As technology overgrows, the assortment of information and the density of work becomes demanding to manage. To resolve the density of employment and human labor, machine-learning (ML) technology developed. Reinforcement learning (RL) is the recent advancement of ML studies. Multi-agent reinforcement learning (MARL) is useful to train multiple agents in the surrounding environment. The previous research studies focused on two-agent cooperation. Their data representation was held in a two-dimensional array, which is called a matrix. The limitation of this two-dimensional array appears as the training data of agents increases. The growth in the training data of agents creates storage drawbacks and data redundancy. Our first aim in this research is to improve an algorithm that can represent MARL training in tensor. In MARL, multiple agents are work together to achieve joint work. To share the training records and data of numerous agents, we need to collect the previous cumulative experience of agents in tensor. Secondly, we will discover the agent's cooperation and competition, with local and global goals of agents in MARL. Local goals are the cooperation of agents in a group or team where we use the training model as a student and teacher agent.
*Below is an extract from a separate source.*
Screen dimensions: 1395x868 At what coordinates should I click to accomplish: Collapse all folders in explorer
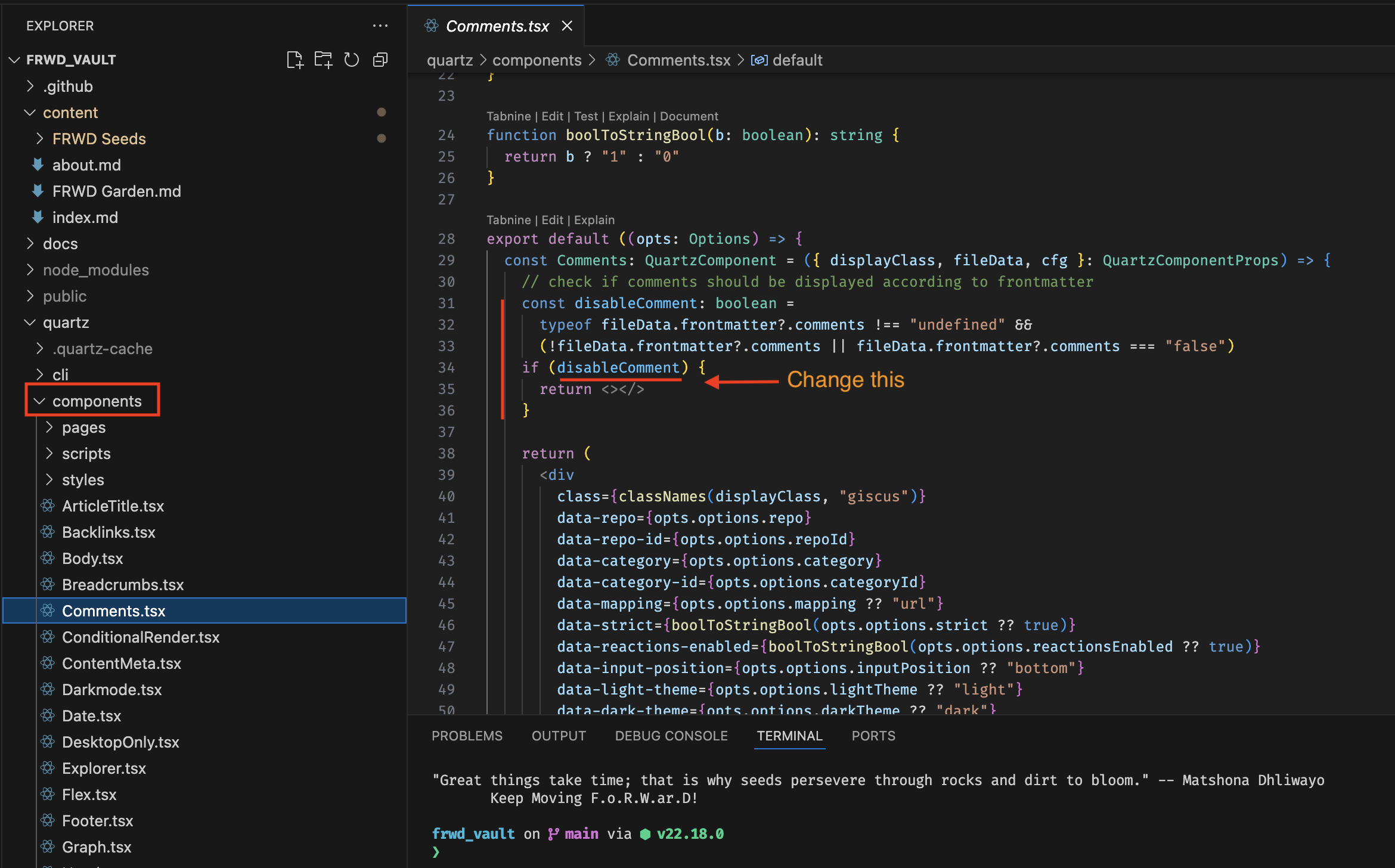(380, 60)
The global goal is the competition between two contrary teams to acquire the reward. All learning agents have their Q table for storing the individual agent's training data in an environment. The growth in the number of learning agents, their training experience in Q tables, and the requirement for representing multiple data become the most challenging issue. We introduce tensor to store various data to resolve the challenges for data representation in multiple agent associations. Tensor is expressed as the three-dimensional array, although it is an N-way array, which is useful for representing and accessing numerous data. Finally, we will implement an algorithm for learning three cooperative agents against the opposed team using a tensor-based framework in the Q learning algorithm. We will provide an algorithm that can store the training records and data of multiple agents. Tensor advances to get a small storage size than the matrix for the training records of agents. Although three agent cooperation benefits to having maximum optimal reward.